-- START OF INPUT RECORDS --
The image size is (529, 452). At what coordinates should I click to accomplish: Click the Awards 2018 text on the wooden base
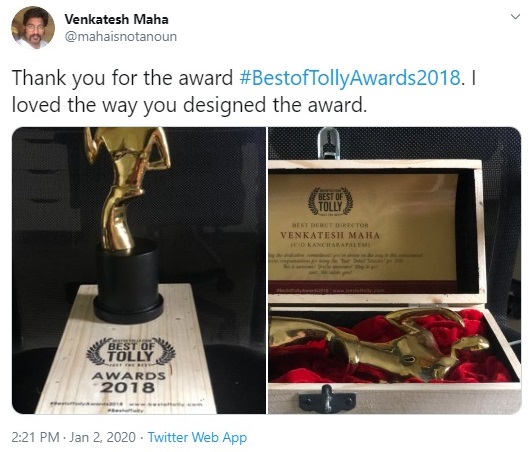tap(129, 382)
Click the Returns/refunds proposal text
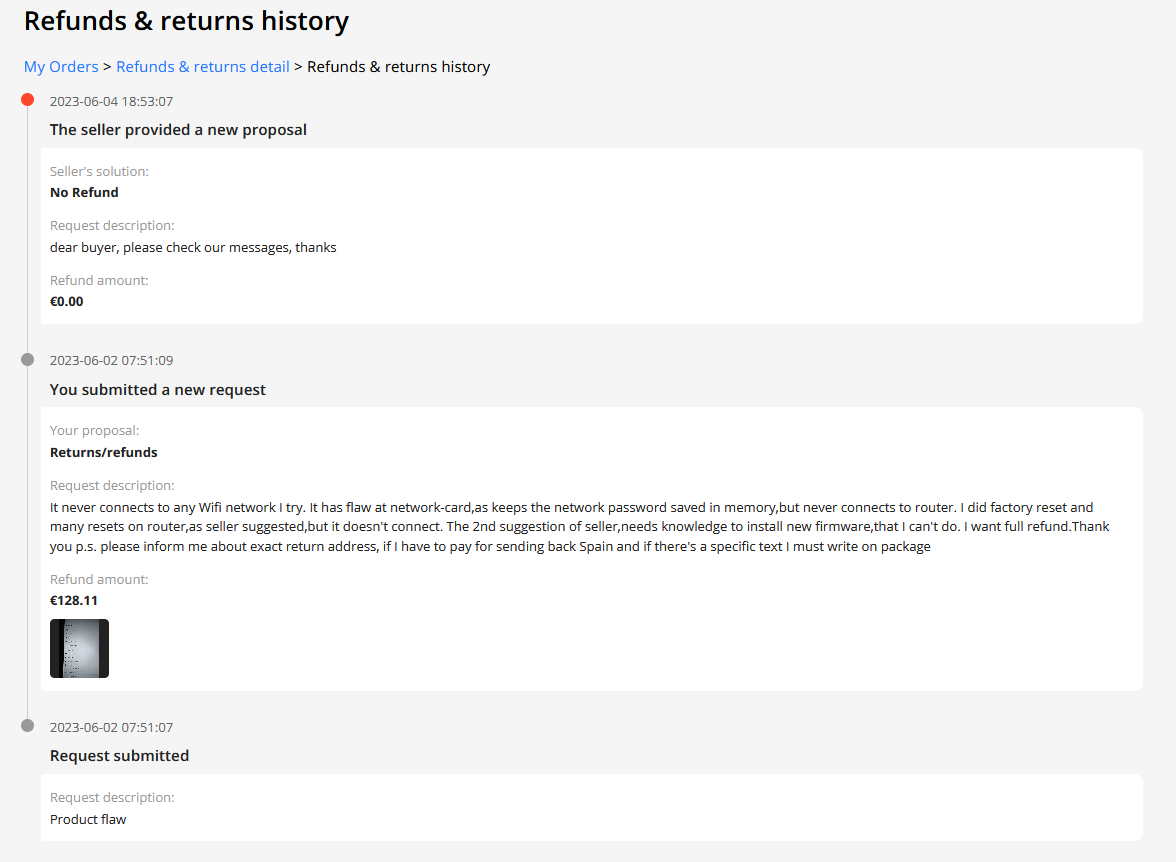 [104, 452]
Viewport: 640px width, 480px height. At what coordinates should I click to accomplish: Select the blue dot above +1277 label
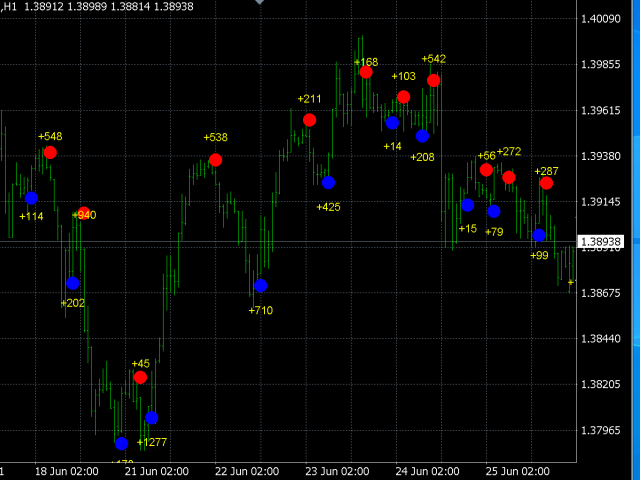pos(151,418)
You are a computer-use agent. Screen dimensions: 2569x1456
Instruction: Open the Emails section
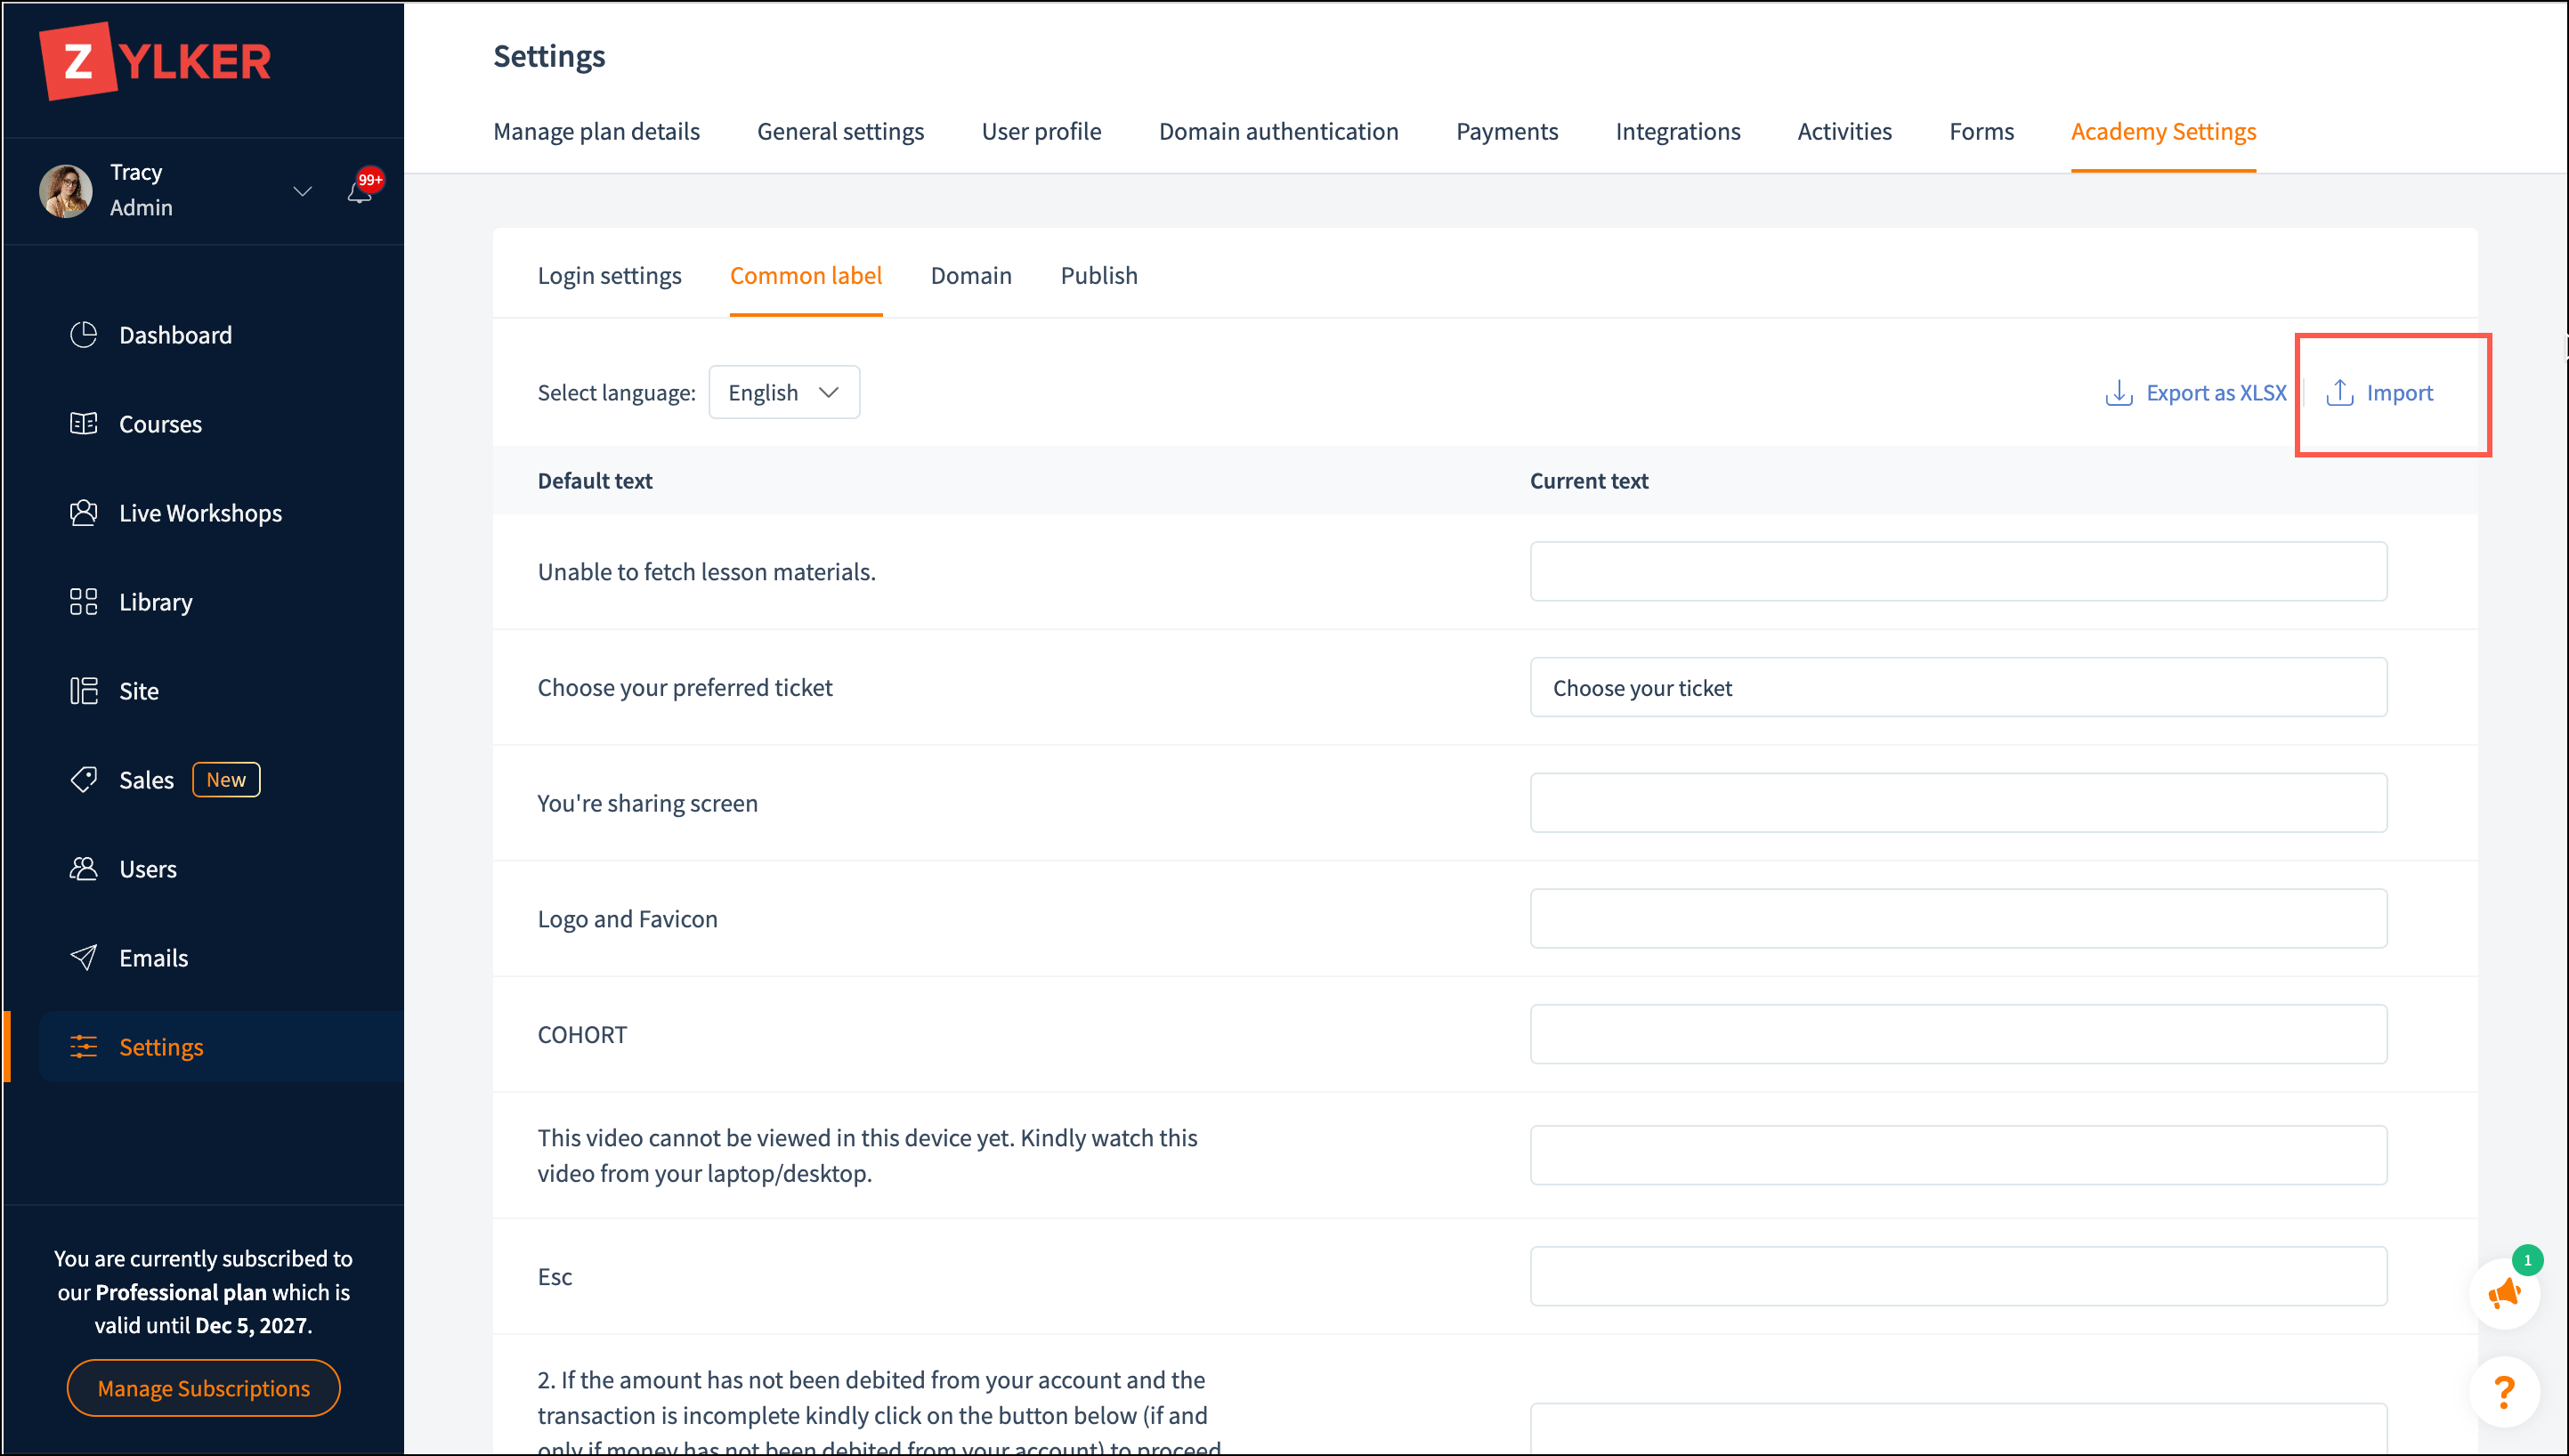click(153, 958)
-- END OF INPUT RECORDS --
■ EXERCISE DIRECTIONS:
Rewrite the listing above as a JSON array of strings, with one string per line and blank lines omitted. Exclude the pictures from the result.

■ EXERCISE SOLUTION:
[
  "The image size is (529, 452). At what coordinates should I click to accomplish: Click the Awards 2018 text on the wooden base",
  "tap(129, 382)",
  "Click the Returns/refunds proposal text",
  " [104, 452]",
  "Viewport: 640px width, 480px height. At what coordinates should I click to accomplish: Select the blue dot above +1277 label",
  "pos(151,418)",
  "You are a computer-use agent. Screen dimensions: 2569x1456",
  "Instruction: Open the Emails section",
  "click(153, 958)"
]